# Little wheels & good bike : Bike Friday !!



## Pierre (Jan 29, 2004)

This model is the Pocket Rocket Pro, 2002 model with full triple chorus 10spd. It packs in a regular case and rides just like any other bike.

Pierre


----------



## 4bykn (Jan 28, 2001)

Pierre said:


> This model is the Pocket Rocket Pro, 2002 model with full triple chorus 10spd. It packs in a regular case and rides just like any other bike.
> 
> Pierre


I'm curious...does the smaller size of the wheels require special chain rings?


----------



## Pierre (Jan 29, 2004)

*Yep it does*

small wheels -> larger chainrings. I have a triple, current rings are 39/48/60. The large chainring looks very big compared to the wheel  I'm actually looking for a 36t instead of the 39, but can't manage to get one.

Pierre


----------



## margoC (Jan 22, 2004)

It would be cool if you could post a pic with someone on or riding it. I think it's just the angle but it looks like the crankarms won't clear the pavement. Looks interesting, good concept.


----------



## Pierre (Jan 29, 2004)

*Picture in full action*

The picture that is on the front webpage of the company that makes them: Lon Haldeman, twice winner of RAAM (Race Across America), and I think he is the current race director... he holds a training week specific for riders of Bike Fridays.
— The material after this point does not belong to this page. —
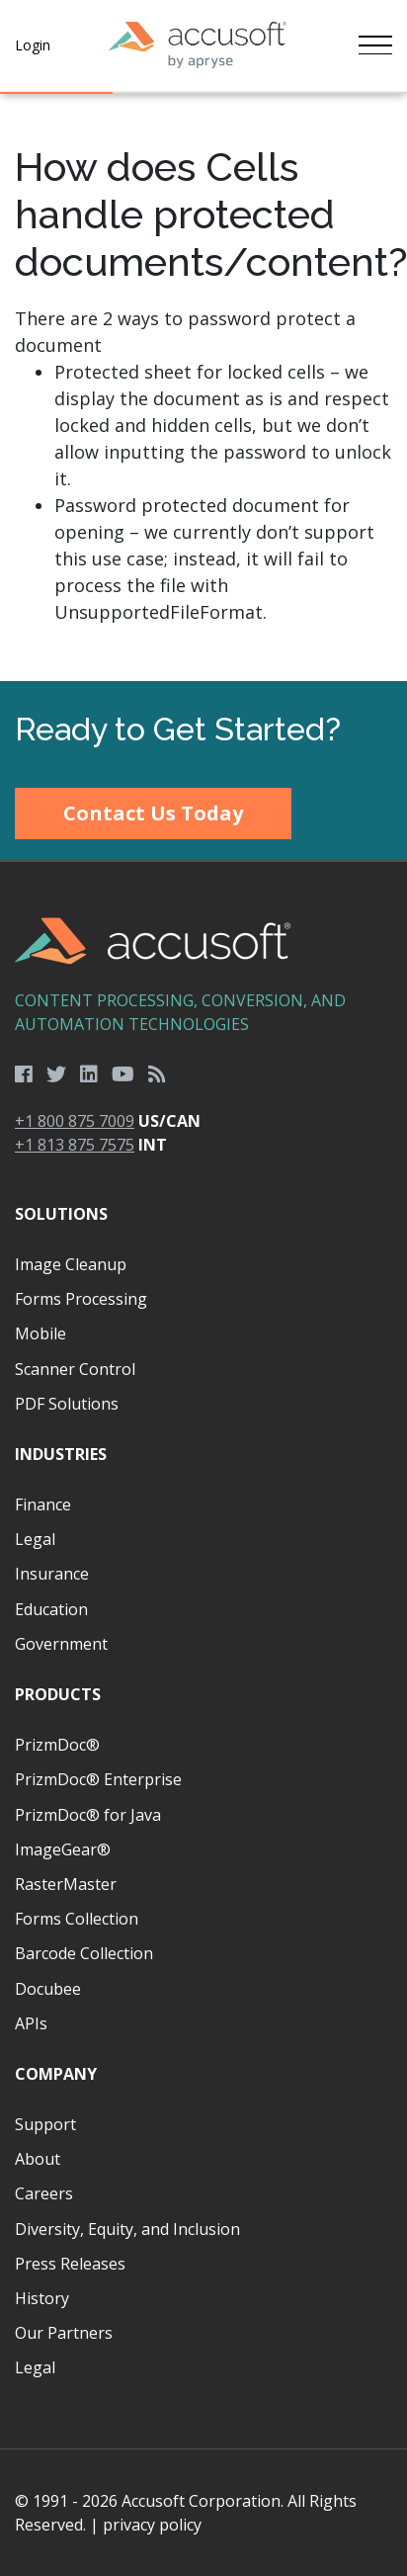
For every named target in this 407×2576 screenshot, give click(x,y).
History (42, 2298)
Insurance (52, 1574)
Before buying it, I've read lots of reviews about folding bikes, and those are the ones that seemed to get the best ratings. Better ratings than S&S couplers or Moulton bikes for instance. Yesterday on a century, I saw a woman who uses the same as mine. I've already seen her on a 200km ride and I think she does double centuries as well on it.

Pierre


----------